Corporate Governance

Corporate Governance

Einhaus Selter lawyers advise and represent their clients in corporate law matters with a focus on corporate governance, the framework for the management of a company.

Thus we accompany directors, members of the management as well as of the supervisory board, people who manage the company as well as people who supervise the management and the managers.

The legal framework for the management of the company contains various laws, regulatory rules and court decisions.
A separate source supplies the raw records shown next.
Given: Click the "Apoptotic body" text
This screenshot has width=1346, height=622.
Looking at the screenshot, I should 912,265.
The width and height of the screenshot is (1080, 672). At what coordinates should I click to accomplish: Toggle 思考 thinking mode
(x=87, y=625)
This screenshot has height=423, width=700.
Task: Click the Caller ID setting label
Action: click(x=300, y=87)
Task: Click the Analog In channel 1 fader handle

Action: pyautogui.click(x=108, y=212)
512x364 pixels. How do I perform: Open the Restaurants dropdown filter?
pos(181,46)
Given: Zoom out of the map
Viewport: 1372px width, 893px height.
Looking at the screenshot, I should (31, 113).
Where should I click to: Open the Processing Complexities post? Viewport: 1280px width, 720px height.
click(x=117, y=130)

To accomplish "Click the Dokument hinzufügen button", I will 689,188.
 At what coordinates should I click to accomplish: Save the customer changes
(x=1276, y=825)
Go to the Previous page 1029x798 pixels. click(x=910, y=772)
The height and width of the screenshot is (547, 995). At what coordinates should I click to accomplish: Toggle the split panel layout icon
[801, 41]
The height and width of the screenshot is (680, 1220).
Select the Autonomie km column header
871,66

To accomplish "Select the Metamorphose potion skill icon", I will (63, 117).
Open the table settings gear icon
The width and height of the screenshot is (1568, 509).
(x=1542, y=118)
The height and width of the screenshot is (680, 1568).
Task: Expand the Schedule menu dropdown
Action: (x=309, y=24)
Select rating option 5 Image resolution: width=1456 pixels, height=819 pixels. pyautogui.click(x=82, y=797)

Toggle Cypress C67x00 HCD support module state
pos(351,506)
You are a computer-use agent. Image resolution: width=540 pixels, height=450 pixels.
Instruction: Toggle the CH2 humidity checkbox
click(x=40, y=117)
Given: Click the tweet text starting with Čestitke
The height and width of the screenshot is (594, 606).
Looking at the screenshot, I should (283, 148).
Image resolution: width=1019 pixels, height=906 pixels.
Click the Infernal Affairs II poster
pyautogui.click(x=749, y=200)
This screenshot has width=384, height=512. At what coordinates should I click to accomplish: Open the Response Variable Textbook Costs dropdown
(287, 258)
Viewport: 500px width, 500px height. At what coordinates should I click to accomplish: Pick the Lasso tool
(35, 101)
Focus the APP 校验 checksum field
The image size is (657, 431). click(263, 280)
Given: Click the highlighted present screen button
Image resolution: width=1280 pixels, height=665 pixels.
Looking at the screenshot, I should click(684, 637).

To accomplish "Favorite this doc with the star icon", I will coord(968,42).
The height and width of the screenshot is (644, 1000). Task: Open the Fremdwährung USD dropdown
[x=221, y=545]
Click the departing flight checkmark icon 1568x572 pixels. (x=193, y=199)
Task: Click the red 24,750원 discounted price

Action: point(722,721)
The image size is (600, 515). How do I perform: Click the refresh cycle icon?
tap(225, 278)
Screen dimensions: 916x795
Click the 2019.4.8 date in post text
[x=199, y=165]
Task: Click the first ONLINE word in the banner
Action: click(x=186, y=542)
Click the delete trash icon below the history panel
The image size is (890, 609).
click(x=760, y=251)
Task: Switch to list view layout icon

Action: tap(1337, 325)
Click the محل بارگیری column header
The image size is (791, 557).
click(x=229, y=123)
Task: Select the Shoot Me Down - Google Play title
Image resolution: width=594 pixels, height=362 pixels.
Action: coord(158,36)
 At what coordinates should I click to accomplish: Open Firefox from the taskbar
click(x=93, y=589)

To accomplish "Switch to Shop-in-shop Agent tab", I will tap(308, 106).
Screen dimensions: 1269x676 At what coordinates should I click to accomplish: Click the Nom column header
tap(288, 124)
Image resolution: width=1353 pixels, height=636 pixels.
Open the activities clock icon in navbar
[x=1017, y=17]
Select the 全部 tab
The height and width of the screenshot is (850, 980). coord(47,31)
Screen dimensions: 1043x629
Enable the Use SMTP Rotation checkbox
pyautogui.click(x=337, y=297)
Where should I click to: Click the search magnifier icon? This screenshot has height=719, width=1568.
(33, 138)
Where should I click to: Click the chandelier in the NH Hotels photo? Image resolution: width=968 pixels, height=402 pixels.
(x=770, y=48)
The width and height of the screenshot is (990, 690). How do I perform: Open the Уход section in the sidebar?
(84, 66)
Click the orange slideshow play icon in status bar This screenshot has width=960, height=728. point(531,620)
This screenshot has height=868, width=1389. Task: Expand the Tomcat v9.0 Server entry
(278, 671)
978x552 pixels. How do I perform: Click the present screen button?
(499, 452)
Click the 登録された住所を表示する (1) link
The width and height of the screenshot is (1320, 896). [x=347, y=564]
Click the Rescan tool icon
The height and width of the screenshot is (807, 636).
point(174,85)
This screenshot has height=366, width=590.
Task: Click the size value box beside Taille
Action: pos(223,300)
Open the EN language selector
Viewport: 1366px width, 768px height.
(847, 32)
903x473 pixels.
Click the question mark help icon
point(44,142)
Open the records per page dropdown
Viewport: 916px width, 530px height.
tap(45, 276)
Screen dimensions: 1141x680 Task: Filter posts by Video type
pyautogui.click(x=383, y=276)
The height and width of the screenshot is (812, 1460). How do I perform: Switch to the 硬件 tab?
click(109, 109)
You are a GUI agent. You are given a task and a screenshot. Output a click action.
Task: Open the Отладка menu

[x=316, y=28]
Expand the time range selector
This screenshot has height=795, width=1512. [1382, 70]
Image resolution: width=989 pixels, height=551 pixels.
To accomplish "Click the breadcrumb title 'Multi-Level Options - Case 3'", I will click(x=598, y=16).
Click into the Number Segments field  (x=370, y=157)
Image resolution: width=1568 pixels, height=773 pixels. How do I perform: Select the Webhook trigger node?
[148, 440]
Not only corporate law but also supervisory law (German Banking Act (KWG), German Insurance Supervision Act (VAG), Regulation of Remuneration of Bank Employees and Bank Managers (InstitutsVergV), Minimum Supervisory Requirements to Risk Management (MaRisk), Minimum Supervisory Requirements to Compliance (MaComp) and others), law of capital markets (German Securities Trading Act (WpHG), German Securities Acquisition and Takeover Act (WpÜG) and others), insolvency law (German Insolvency Act (InsO), German Limited Liability Companies Act (GmbHG), German Stock Corporation Act (AktG) and others), law of corporate rights of co-determination (German Codetermination Act (MitbestG), One-Third-Participation Act (DrittelbG), Coal, Iron and Steel Codetermination Act (MontanmitbestG) and others), group law as well as general contract law are included.

In the recent years, the requirements placed on the managers and the supervisors of companies have increased steadily. This development affects the general corporate law as well as the specific requirements for companies whose stocks or bonds are traded on regulatory markets, for example the extended criteria for the remuneration of board members by the Act on the Adequacy of the Management Board’s Compensation (VorstAG). In addition, there are a lot of recommendations of the German Corporate Governance Code (DCGK) to stock corporations listed which have either to declare that the company has and will comply with the recommendations or to declare which recommendations were or will not be applied and why (so-called Declaration of Conformity). Probably, the largest number of new requirements has been observed in special laws for insurances, banks and financial services institutes. Since the beginning of 2014 the supervisory boards of these institutes have to set up mandatory committees if there is a sufficient number of board members.